Commerzbank on Thursday said it plans a wide-ranging overhaul that includes laying off close to 10,000 jobs, or roughly 20% of its workforce, merging two large units and scrapping its dividend for this year.
The plans are a strong sign new Chief Executive Martin Zielke is determined to shrink the partially state-owned bank amid a protracted period of ultra-low or negative interest rates and weak client demand.
"The focus on the core business, with some business activities being discontinued, and the digitalization and automation of workflows will lead to staff reductions amounting to around 9,600 full-time positions," Germany's second-largest lender said.
The cuts were flagged by The Wall Street Journal and other media outlets in recent weeks, but came as a surprise because the partially state-owned bank portrayed the picture of an institute that is done emerging from an extensive overhaul when former chief executive Martin Blessing November last year said he would leave the bank.

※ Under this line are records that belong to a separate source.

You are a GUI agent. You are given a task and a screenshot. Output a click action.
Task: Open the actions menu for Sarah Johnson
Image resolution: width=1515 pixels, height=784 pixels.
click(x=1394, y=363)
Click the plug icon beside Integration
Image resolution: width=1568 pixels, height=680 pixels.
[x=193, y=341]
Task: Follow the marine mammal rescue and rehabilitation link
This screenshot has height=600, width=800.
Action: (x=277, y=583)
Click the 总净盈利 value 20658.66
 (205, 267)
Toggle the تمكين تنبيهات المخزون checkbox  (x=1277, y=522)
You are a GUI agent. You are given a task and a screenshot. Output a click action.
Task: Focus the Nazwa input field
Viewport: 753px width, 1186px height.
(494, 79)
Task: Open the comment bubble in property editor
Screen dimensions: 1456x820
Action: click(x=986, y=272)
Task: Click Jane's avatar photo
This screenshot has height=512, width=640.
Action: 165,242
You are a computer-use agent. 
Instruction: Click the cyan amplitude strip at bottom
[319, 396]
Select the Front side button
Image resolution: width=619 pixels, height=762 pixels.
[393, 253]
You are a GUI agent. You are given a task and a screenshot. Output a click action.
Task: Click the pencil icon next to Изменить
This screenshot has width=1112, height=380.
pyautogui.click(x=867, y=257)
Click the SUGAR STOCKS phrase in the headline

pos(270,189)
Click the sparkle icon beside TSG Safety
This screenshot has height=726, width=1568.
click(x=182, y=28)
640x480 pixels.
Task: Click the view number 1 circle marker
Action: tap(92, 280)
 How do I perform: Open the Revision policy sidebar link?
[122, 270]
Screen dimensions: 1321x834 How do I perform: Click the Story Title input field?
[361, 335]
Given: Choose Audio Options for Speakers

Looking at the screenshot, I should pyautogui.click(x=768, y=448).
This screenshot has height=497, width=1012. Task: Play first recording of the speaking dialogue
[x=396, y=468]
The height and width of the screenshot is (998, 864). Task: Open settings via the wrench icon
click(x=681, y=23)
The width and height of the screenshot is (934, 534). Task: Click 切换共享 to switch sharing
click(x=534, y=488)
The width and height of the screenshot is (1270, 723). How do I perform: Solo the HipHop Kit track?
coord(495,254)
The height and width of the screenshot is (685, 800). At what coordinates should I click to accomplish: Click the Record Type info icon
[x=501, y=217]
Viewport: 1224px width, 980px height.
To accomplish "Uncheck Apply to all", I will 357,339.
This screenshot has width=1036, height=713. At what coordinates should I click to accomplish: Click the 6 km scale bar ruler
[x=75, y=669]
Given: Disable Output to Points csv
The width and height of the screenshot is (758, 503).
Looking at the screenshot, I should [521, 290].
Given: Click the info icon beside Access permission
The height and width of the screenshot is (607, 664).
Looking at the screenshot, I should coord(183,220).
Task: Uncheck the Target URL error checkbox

Now, the bank is merging its investment bank with the unit that caters to small and midsize enterprises. The renewed efforts to streamline Germany's second-largest bank mark the first moves Mr. Zielke, who took the helm at Commerzbank in May. As part of efforts to make workflows more digital, the bank will hire around 2,300 new staff.
The lender also said the restructuring will cost about EUR1.1 billion ($1.2 billion) and it will book a EUR700 million loss in the third quarter. It added that it would therefore scrap dividend payments for "the time being."
It paid EUR0.20 a share in May for 2015, the first dividend since its EUR18 billion government bailout in 2008, and originally planned to pay a dividend for this year.